Wet race? Perché non liberalizzare le altezze delle monoposto nel parco chiuso
Per evitare di partire con la safety car in caso di pista bagnata basterebbe cambiare una norma del regolamento per fare in modo che lo splitter non vada in aquaplaning sollevando le ruote direzionali. E' troppo difficile?
Foto di: XPB Images
Nemmeno la pioggia riesce a ribaltare quelli che sono gli attuali valori della Formula 1. La sequenza è chiara, chiarissima: Mercedes, Red Bull Racing e Ferrari nell'ordine. Con tutti gli altri lontani anni luce. E chi non vuole vedere questa situazione ormai ben definita dovrebbe mettersi un bel paio di occhiali. Ma non è di questo che vogliamo parlare, quanto piuttosto di quale dovrebbe essere l'atteggiamento del Circus rispetto alla pista bagnata.
La tendenza del grande pubblico è di considerare gli attuali piloti dei conigli e quelli del passato dei "cavalieri del rischio". Perché? E' molto semplice: perché i Gran Premi partono in regime di safety car quando piove come a Monaco e Silverstone e perché si ritardano le qualifiche per un temporale estivo come in Ungheria.
E' logico oppure no? Qualcuno sostiene che Charlie Whiting, direttore di prova della Formula 1, abbia irrigidito la sua posizione dopo l'incidente di Jules Bianchi nel GP del Giappone del 2014, quando il giovane pilota transalpino era finito contro un mezzo di soccorso perdendo il controllo della sua Marussia durante la gara bagnata finendo in un coma profondo da cui non si è mai ripreso, fino alla morte.

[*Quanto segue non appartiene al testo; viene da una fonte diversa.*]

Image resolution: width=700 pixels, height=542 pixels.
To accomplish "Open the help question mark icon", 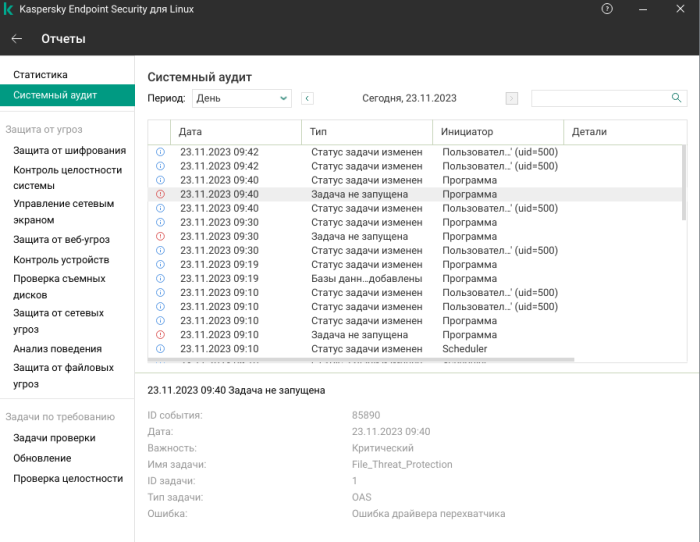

Ma non ci sono solo questioni morali legate alla sicurezza. Ci sono aspetti tecnici che forse vale la pena di spiegare una volta per tutte. Le monoposto dal 2003, anno in cui è stato introdotto il parco chiuso, devono affrontare le qualifiche e la gara nelle stesse condizioni di assetto. Il provvedimento era scattato per evitare che qualche team continuasse a preparare una macchina da qualifica con l'intenzione di limitare i costi. Idea sacrosante.
Adesso, però, siano arrivati al parossismo. In caso di pioggia non si possono modificare le altezze delle monoposto creando delle oggettive situazioni di pericolo. Perché? E' molto semplice: con l'asciutto le monoposto adottano un assetto Rake (picchiato). Il retrotreno è rialzato, mentre lo splitter anteriore (il becco in carbonio sotto al telaio che gli inglesi chiamano T-tray) striscia sull'asfalto garantendo un maggiore carico aerodinamico. Se sull'asciutto può essere un mezzo per trovare delle prestazioni, con il bagnato il fondo può diventare un'arma letale.
Bastano pochi millimetri di pioggia sul manto asfaltato perché lo splitter vada a "galleggiare", sollevando di quel poco le gomme anteriori perché non abbiano più grip sulla pista. L'aquaplaning, insomma, sarebbe determinato dal T-tray e non dalle gomme. Non c'è pilota che sia in grado di controllare una monoposto sul bagnato senza direzionalità. Non ci sarebbero riusciti nemmeno Tazio Nuvolari, Jim Clark e Niki Lauda.
Come se ne può uscire? Cambiando il regolamento con una frase semplice: in caso di wet race è possibile cambiare l'altezza da terra delle monoposto. Non servirebbe più la safety car e si potrebbe tornare a partire normalmente. Troppo difficile?